Digital Humanities Symposium

This event was held on Thursday 28 November 2019

Dr Marie-Laure Vuaille-Barcan, Dr Rebecca Beirne and Dr Erin McCarthy are delighted to invite you to attend ‘Digital research across the humanities’, a three-day symposium to be held at the University of Newcastle, Australia from the 28th to the 30th of November 2019 (NewSpace campus, Newcastle City). View the symposium blog for more information. Register here.

The Symposium is made up of three parts:

Thursday 28th November

2pm - 5pm, Room XG1, New Space

A hands on beginners workshop on leading stylometry tool Stylo, led by its creator Associate Professor Jan Rybicki from Jagiellonian University in Kraków, Poland.

This half-day workshop will introduce participants to the field of stylometry. The participants will be acquainted with Stylo, a package for the statistical programming environment R co-written by the instructor. This package is a way to avoid R’s steep learning curve so that humanists can easily perform advanced quantitative analyses of texts. While Stylo has its own built-in visualization tools, the workshop will also introduce Gephi, a piece of network analysis software. Time-permitting, the participants will be also challenged to perform their first own analyses on their own collections of texts or on those provided for them. No programming skills are required!

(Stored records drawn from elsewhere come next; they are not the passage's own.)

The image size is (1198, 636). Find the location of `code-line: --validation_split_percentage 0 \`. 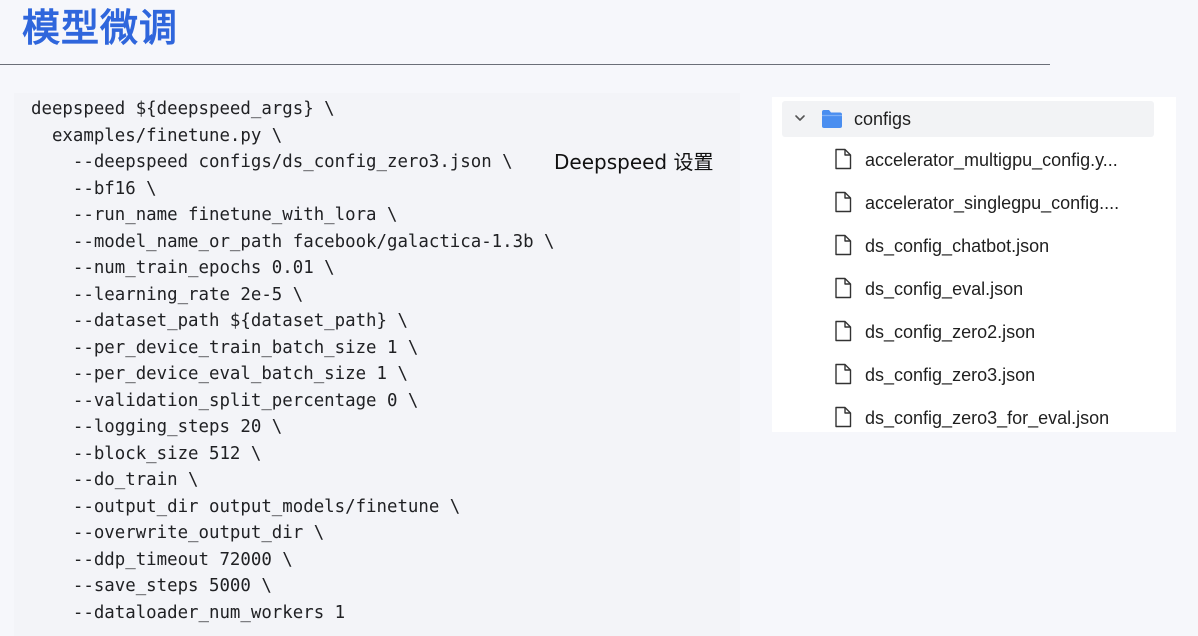

code-line: --validation_split_percentage 0 \ is located at coordinates (225, 400).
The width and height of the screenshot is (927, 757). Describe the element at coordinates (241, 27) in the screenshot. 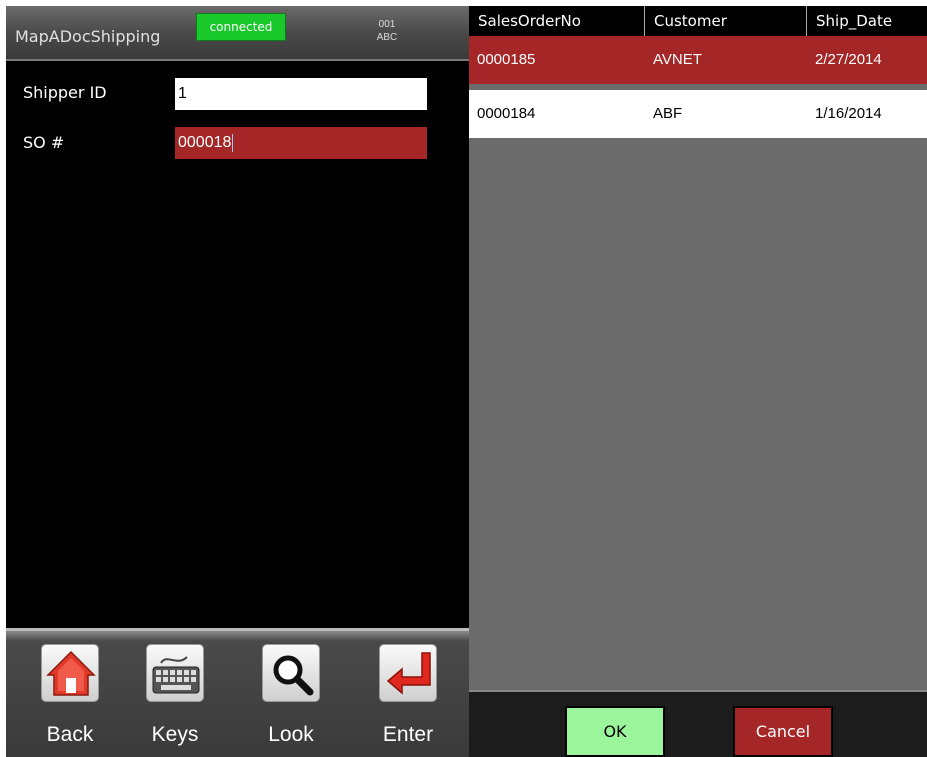

I see `connection-status-badge: connected` at that location.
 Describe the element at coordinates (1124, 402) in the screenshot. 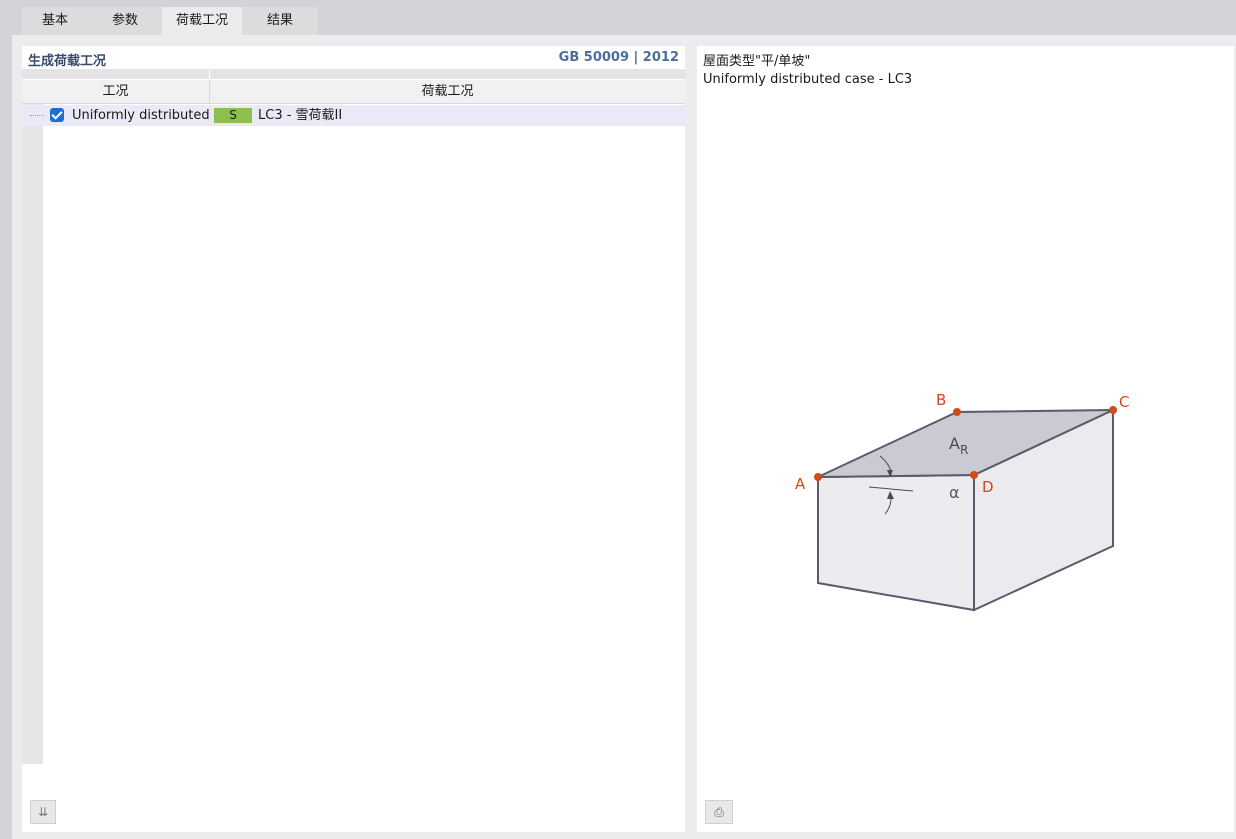

I see `point-c-label: C` at that location.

Participants are required to use their own laptops (and have access to install software). If you do not have a laptop and wish to borrow one during the workshop, please indicate this on the registration form (we have a very small number of these). If you want to get a head start before the workshop you may download and install R and Gephi (and check if they are functioning correctly on your computer). Check the symposium blog for downloads.

Friday 29th November

9am - 4pm, Room X402, New Space

A day of scholarly papers presenting current and exciting digital humanities projects. External academics from Deakin, Western Sydney University and the University of Adelaide will present their research alongside some of the University of Newcastle's Centre for 21st Century Humanities members  including:

Saturday 30th November

Room XG1, New Space

A public event consisting of the following talks:

10.00 - 10.45am Professor Ray Siemens - "Why Wikipedia?"

As we’re looking for details, facts, and figures about people, places, or things, over a billion of us around the world tend to “google it” -- and one of the first search engine returns we get is a reference to Wikipedia, which about a half billion people use worldwide. Why is that? Is the information useful and trustworthy? Who made it, and why? And how does Wikipedia do what they do? This talk will take a brief look at some of the who, what, when, where, and why of this much-used international resource.

10.45am - 11.30am Associate Professor Jan Rybicki - "Authors, Translators and Algorithms"

Stylometry, or statistical analysis of variations in literary language, counts words and/or other linguistic features in texts, and is very good at grouping those texts by their authors, by chronology, by literary genre... Things become a little more complicated when stylometry deals with translated texts, and the stylometrist never knows what to expect: will the texts still group by their original authors, or perhaps by translators; will the translated texts exhibit similarity by original chronology, or by that of translation? This presentation will illustrate these phenomena with several case studies.

11.30am - 12.30pm Dr Gillian Arrighi - "Virtual Reality Recreation of the Victoria Theatre"

This demonstration will allow participants to immerse themselves in a historic recreation of the glory of New South Wale’s oldest surviving heritage theatre in its heyday.